This article explains it:

In a faraway land, an eccentric king nailed an edict to the door of his palace that said: “Henceforth, $20 bills will be sold here for $1.”

Within minutes, his subjects were clamoring for those cut-rate twenties. So the king posted a second edict: “Each $20 bill shall be used only to buy things abroad.” Then a third: “Whatever you buy abroad with your $20 you must sell in our kingdom for $2.”

“This will make me beloved!” he thought. “Foreign goods will be cheap for all.”

But it didn’t work out that way. Soon, the lines for $20 bills were matched by lines at every store that sold foreign goods.

Since nobody saw much point in buying anything abroad to sell for just $2, people mostly pocketed the twenties and the imports never showed up on store shelves. And if any item did hit the shelves, whether it was a $2 box of diapers or a $2 sack of flour, it could be sold for $6 on the black market — so standing in line at the shops became a job.

The king was incensed. A new edict appeared: “Pocketing your twenty and marking up a $2 import are henceforth economic crimes, punishable by imprisonment.”

Riot police officers roamed the queues sniffing out dissent; subjects were recruited as spies. “It must be a conspiracy! A foreign plot to overthrow the monarchy,” raged the king.

If this fable strikes you as far-fetched, spare a thought for the people of Venezuela. For 12 years, their economy has been run pretty much along these lines.

In 2003, a beleaguered President Hugo Chávez imposed currency controls to try to hold down inflation and prevent a speculative run on the Venezuelan bolívar.

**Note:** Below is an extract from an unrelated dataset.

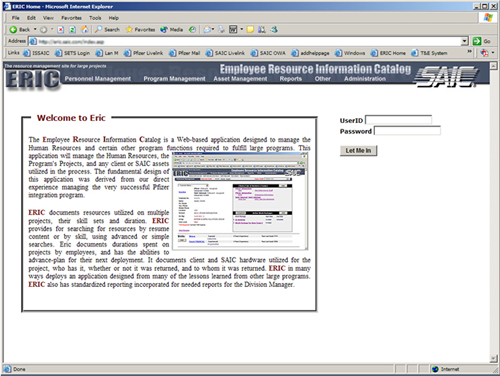Expand the address bar dropdown arrow
The width and height of the screenshot is (500, 376).
465,41
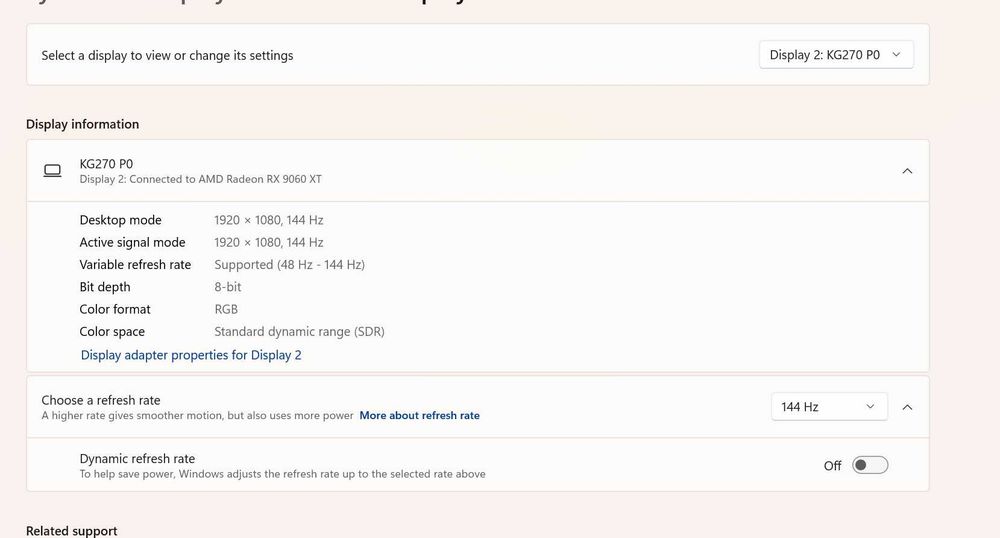
Task: Click the Bit depth 8-bit value
Action: (x=228, y=287)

Over the years that followed, these controls evolved into the byzantine tiered system by which the government’s oil dollars are sold at three different official prices — while hard-currency dollars fetch a fourth, higher price on the black market.

An importer who pledges to purchase basic necessities to bring into the country can buy a dollar for about six bolívars. But walk up to a bank teller and the same dollar costs 178 bolívars: nearly 3,000 percent more. For the 264 bolívars that it cost at the time of this writing to buy one black-market dollar, you could buy 42 dollars at the official rate.

The system gives rise to a mind-bending tangle of economic distortions. By one calculation, with a single $100 bill exchanged at the black market rate, you can buy enough subsidized gasoline in Venezuela to drive a Hummer around the world 28 times. A new Toyota Corolla retails for about 1.9 million bolívars — that’s either about $300,000 (at one exchange rate) or around $7,200 (at another), take your pick. As in our fable, the exchange-rate regime creates huge incentives for importers to pocket their cheap dollars rather than bring in goods — and that gives rise to lines. Long lines. For all the basics.

Alongside scarcity, a new specter — or rather, an old one — has emerged. For the last two weeks, the bolívar has been in free fall, evoking fear of devastating hyperinflation, rarely seen in Latin America since the turn of the century.

Venezuela is no longer an economy marked by distortions. Rather, it’s one big distortion, marked by pockets of economic activity — what a leading blogger calls Distortioland.

What’s strange is that Venezuela’s chaos is entirely self-inflicted. Unlike Greece, which simply doesn’t have the money to pay its debts, the solution to Venezuela’s disaster is a desk reform well within President Nicolás Maduro’s power: Just stop handing out twenties for a buck.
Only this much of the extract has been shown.